Alguns quilômetros a mais e decidimos tirar um cochilo num abrigo que encontramos na beira da rodovia. Deitamos sobre uma chapa de madeira e cochilamos, acordamos com um frio tremendo. Ninguém havia lembrado de pegar o cobertor de emergência para nos cobrirmos.
Mais alguns quilômetros madrugada adentro e chegamos em Vila Assis, onde paramos para tomarmos café e nos alimentar. Quando fomos partir o pneu traseiro estava murcho, quinto furo e nada de eu encontrar a maldição. Lazary me deu uma câmera nova, alemã, talvez essa seria a solução.
Seguimos em direção a Pouso Novo num trecho com 8 km de descidas constantes. Após a descida paramos no pedágio e esperamos pelos demais que estavam um pouco mais lentos. Velho Lazary e Baldasso resolveram não fazer o caminho por onde passam as motos e bicicletas, pegaram uma estradinha que dava do outro lado da cerca do pedágio para cassarem algumas borboletas ao amanhecer. Erraram o caminho devido aos delírios e as seqüelas.
Chegamos em Lajeado PC6 km 752 por volta das 8he30min da manhã, bastante cansados e com fome. Pedimos uma macarronada deliciosa para saciar nossa fome e em seguida partimos pela BR 386, com um lindo dia de sol.
Após uns 15 quilômetros de retomada de pedal, mais uma vez câmera traseira furada. Mais um conserto, sexto da prova. Cinco Km depois foi a vez do Baldasso furar uma. Paramos consertamos e seguimos. Dez quilômetros adiante mais uma vez, adivinhem de quem?
Já estava de saco cheio com essa perca de tempo, a vontade era grande para desistir. Mas ainda havia tempo e resolvi seguir com o psicológico muito abalado.
Começamos a pedalar num ritmo forte, para recuperarmos o tempo perdido. De Fazenda Vila Nova até o PC7 km 802 de Tabaí.
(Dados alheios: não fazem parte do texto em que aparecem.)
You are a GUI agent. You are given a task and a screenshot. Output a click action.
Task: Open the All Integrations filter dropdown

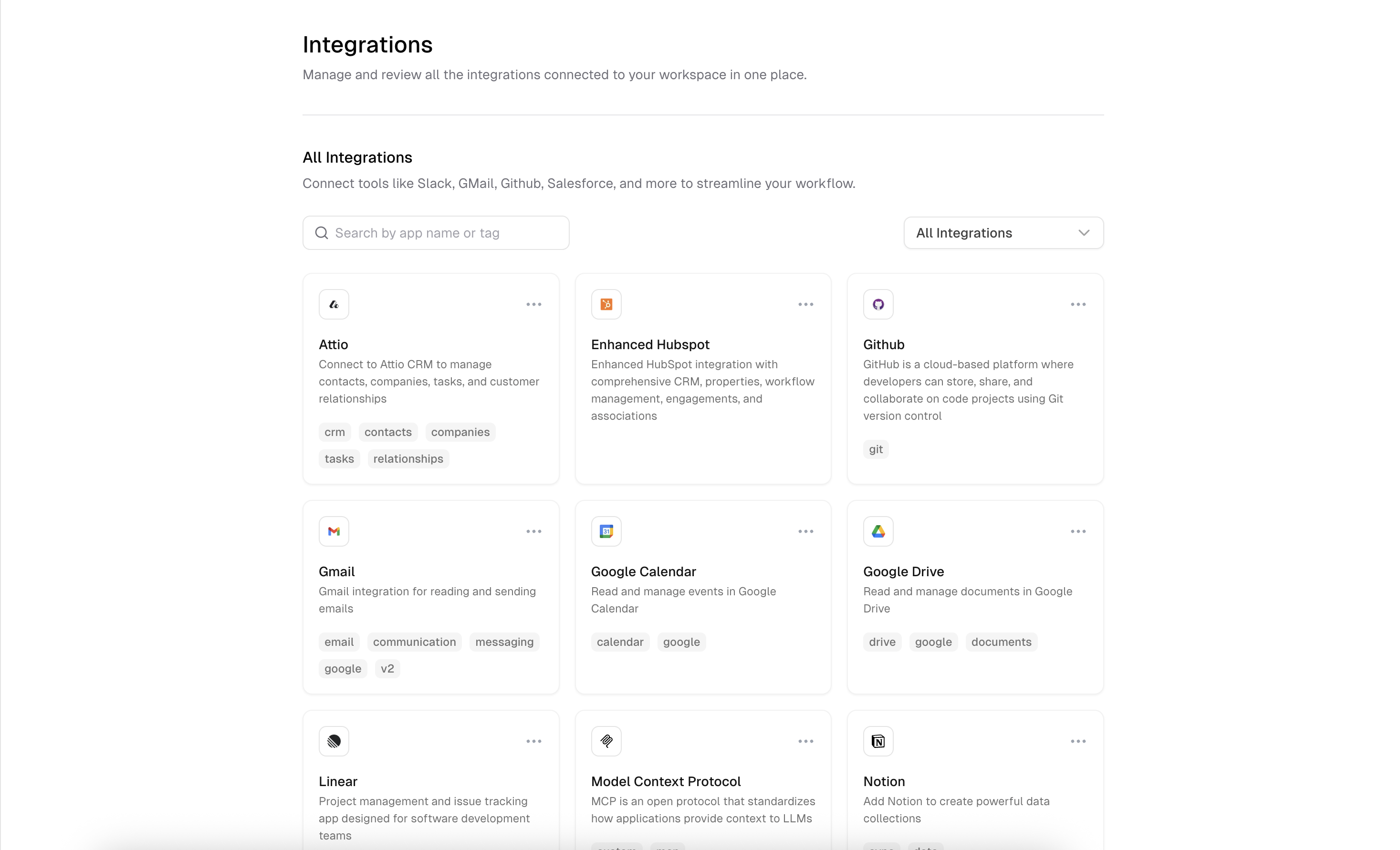point(1003,233)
Deixei as coisas que não quis mais com a Luiza, voluntária da prova. Eliminei um pouco de peso, troquei de roda com o Udo, também voluntário para ver se terminava o meu problema com as câmeras. Cláudio e Baldasso saíram antes do que eu. Resolvi parar um pouco mais no PC.
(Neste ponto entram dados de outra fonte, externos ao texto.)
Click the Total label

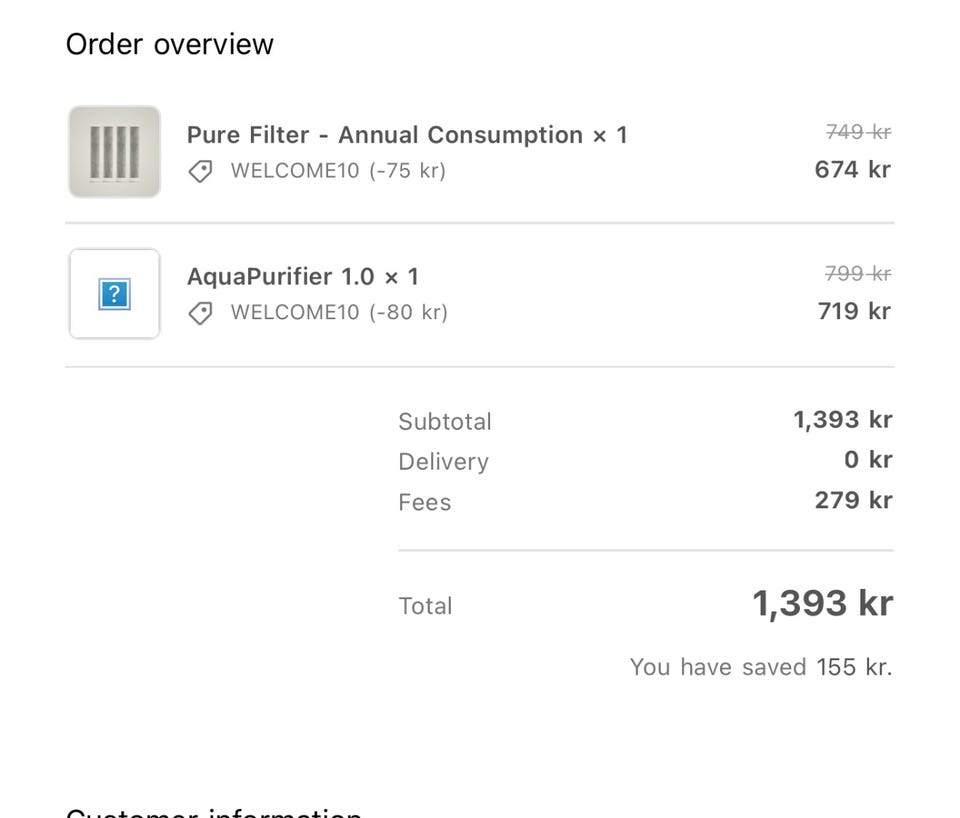click(x=425, y=606)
Pedalei por cerca de mais 15 quilômetros e mais um furo. Oitavo da prova. Mesmo com outra roda furei de novo, falta de sorte.
Perto de Passo do Sobrado restando uns 140 km para o final do Brevet, mais uma vez furei. Eu não tinha mais condições de ficar verificando nada, mal conseguia trocar a câmera, estava com muito sono. Joguei bastante água no rosto e decidi pedalar num ritmo alucinante, atacando as subidas até o PC8 Km 902 no PPP em General Câmara. Um breve descanso e uma massagem nas pernas. Em seguida parti com o Gílson e o Lazary, onde os acompanhei até o Trevo de acesso a General Câmara. Eles pararam para tomar um café e eu segui, com medo de furar mais um pneu. Se assim fosse, ganharia um tempo em relação a eles. Estando atrás do Lazary na prova, era sinal que eu estaria atrasado, preferi ficar a sua frente.
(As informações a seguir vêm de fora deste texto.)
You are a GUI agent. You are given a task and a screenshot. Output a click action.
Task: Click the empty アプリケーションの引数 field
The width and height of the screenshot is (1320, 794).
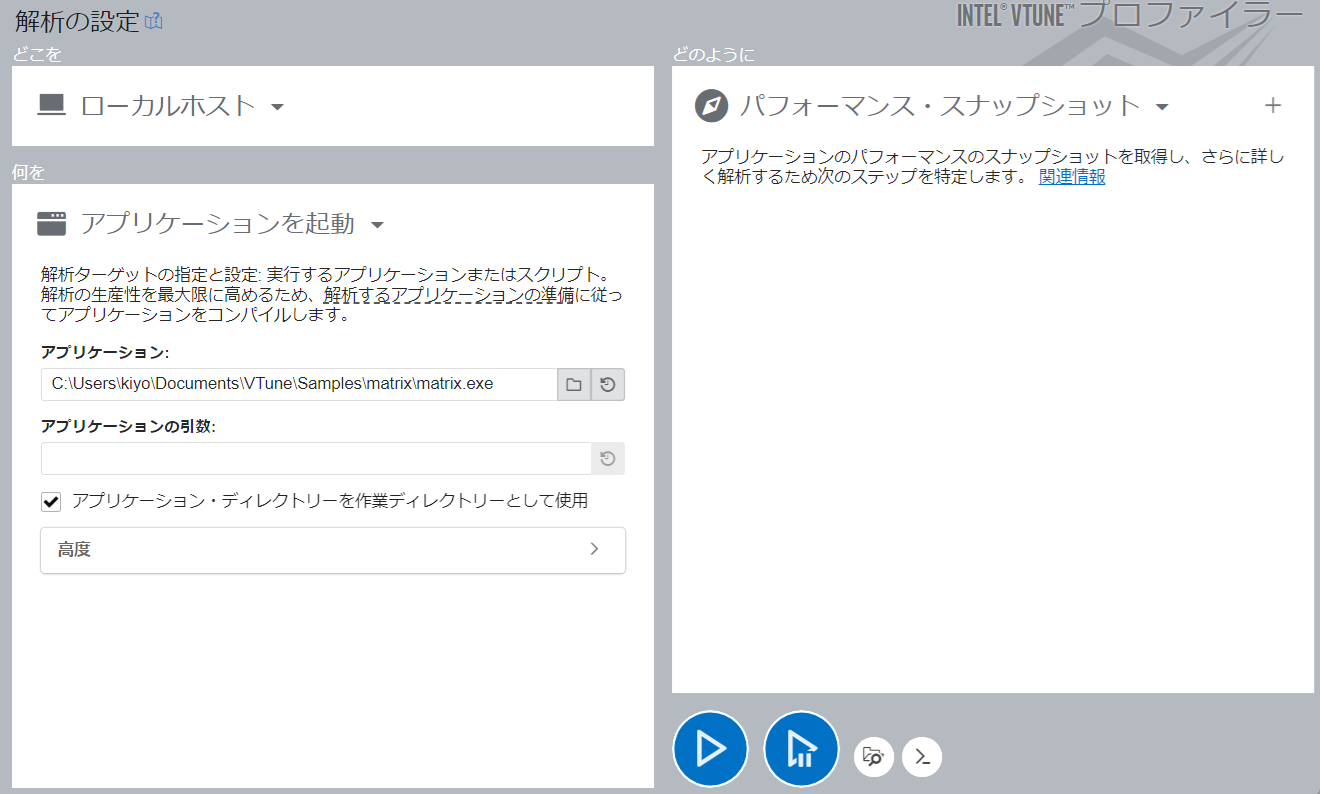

Quando eu estava em Charqueadas o sono havia me dominado por completo, corri riscos de dormir em cima da bicicleta a qualquer momento. Vi vultos, assombrações e outras coisas que nem lembro. Estava delirando. Cheguei no Postaço em Charqueadas por volta das 22 e 30 min de domingo. Por milagre sem furar pneu. Restavam cerca de 50 km para o final da prova. Não sei de onde tirei forças para conseguir ficar acordado. Meu ritmo era muito lento, assim fui me arrastando até o final do Giro. Completei a prova faltando meia hora para o seu término.
Para mim foi uma grande superação, depois de tudo que havia me acontecido. Cansei mais de trocar câmeras do que pedalar.
A todos que terminaram a prova com sucesso, meus parabéns. Aos que desistiram por algum motivo, vocês são guerreiros e tiveram coragem em encarar uma prova de mil km numa altimetria desafiadora. Para as próximas provas virão mais fortes, podem crer.
Claiton (Bughera)
Poxa Vida. Que relato surpreendente. Realmente SUPERAÇÃO PURA. Parabens pelo relato, pela conquista. Esse ano de 2012 será minha iniciação em Audax. Vamos ver como será...
ResponderExcluirParebéns
Fabio
Valeu Fábio, sucesso em suas provas!!